The gendered division of labour was found to operate both ‘vertically’ (in terms of the prestige and status of committees with men dominating the higher-status committees) and ‘horizontally’ (with women disproportionately taking places on committees covering policy areas that code ‘feminine’) . The horizontal division of labour showed clear gendered patterns with male MPs dominating ‘high politics’ areas such as Defence, Treasury/Finance, Foreign Affairs and Trade; while women were over-represented in ‘low politics’ areas such as Health and Social Care, Social Security/ Work and Pensions, and Education.

The research suggests that male and female MPs continue to behave differently from one another and occupy different policy areas despite rising numbers of women in Parliament.
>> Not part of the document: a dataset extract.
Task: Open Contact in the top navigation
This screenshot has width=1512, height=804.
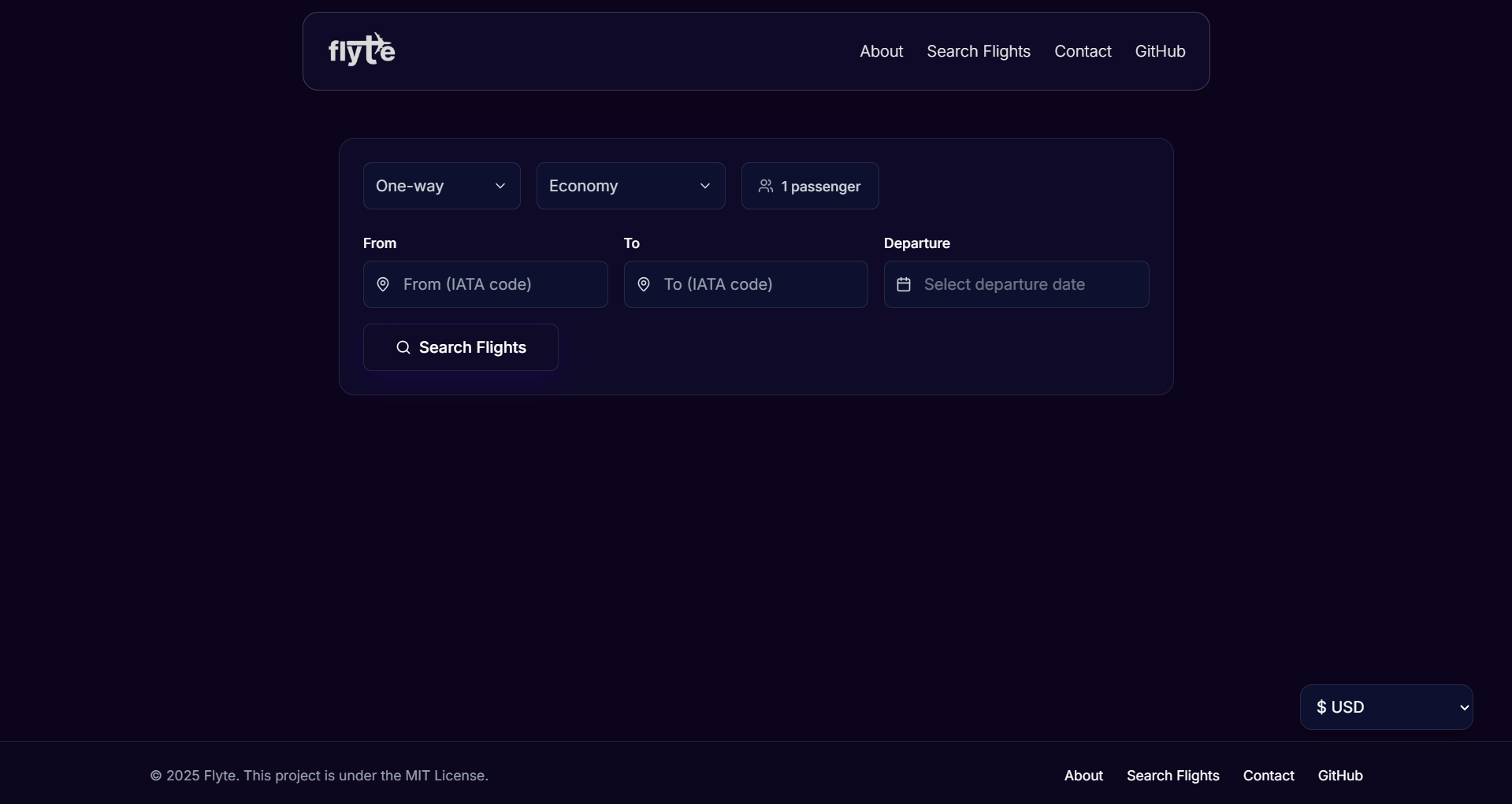Action: point(1083,51)
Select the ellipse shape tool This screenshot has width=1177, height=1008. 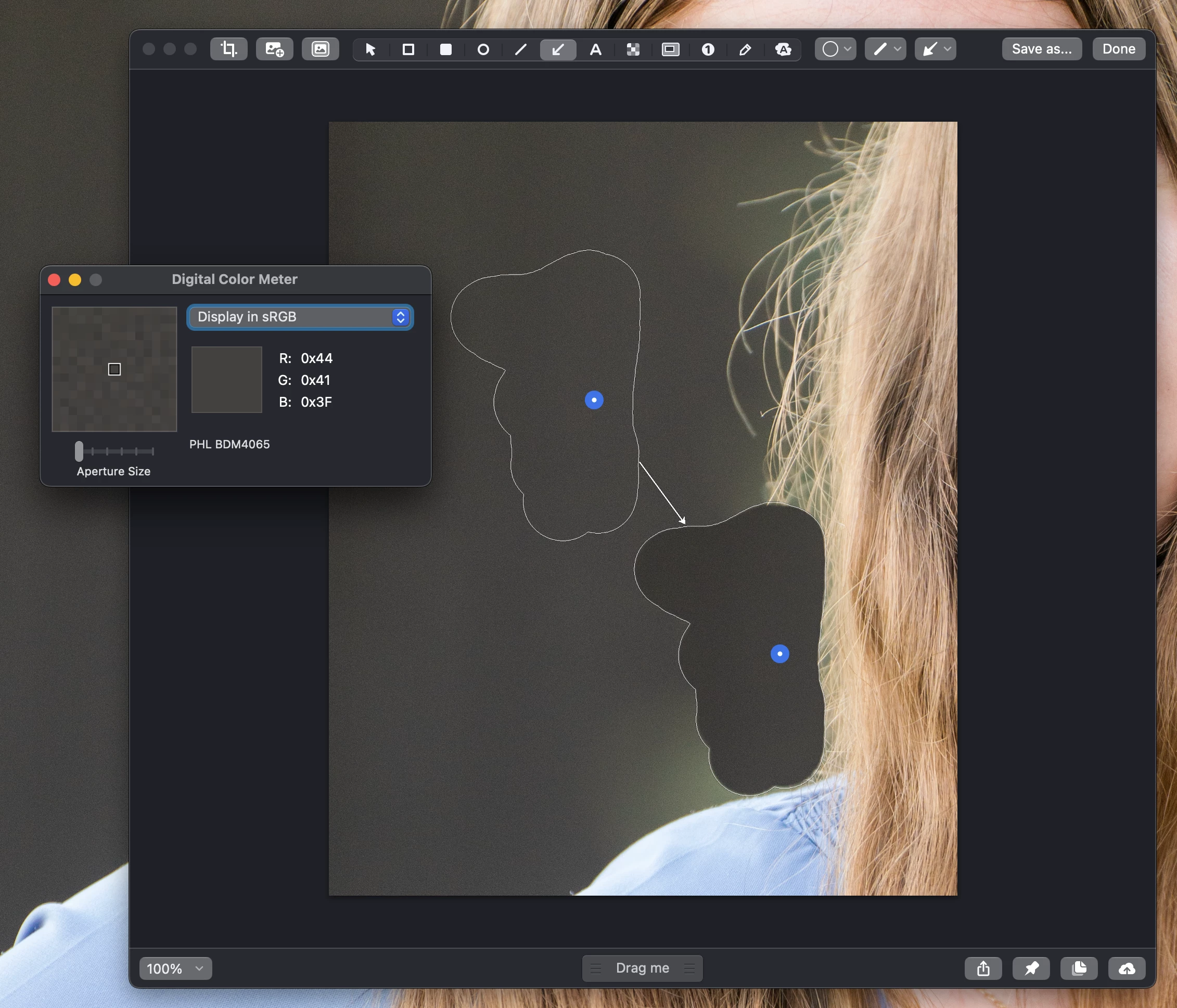(483, 50)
Female MPs tend to ‘cluster’ in particular policy areas (typically ‘low politics’ and public services-related) leaving other policy areas as ‘bastions of maleness.’ This suggests that the impact of a rising number or ‘critical mass’ of women in Parliament (or in other parliaments internationally) might be confined to a small number of stereotypically ‘female’ policy areas.  More recent committee elections such as those held in 2019-2020 have shown changes in this gendered pattern in some areas (a sharp increase in the number of women on the Treasury committee, for example) but also a familiar lack of female representation in other areas (such as the International Trade committee which failed to elect a single female member).  The gender composition of Parliament has been transformed in the last two decades, but some of the old gendered divisions of labour appear to remain as strong as ever.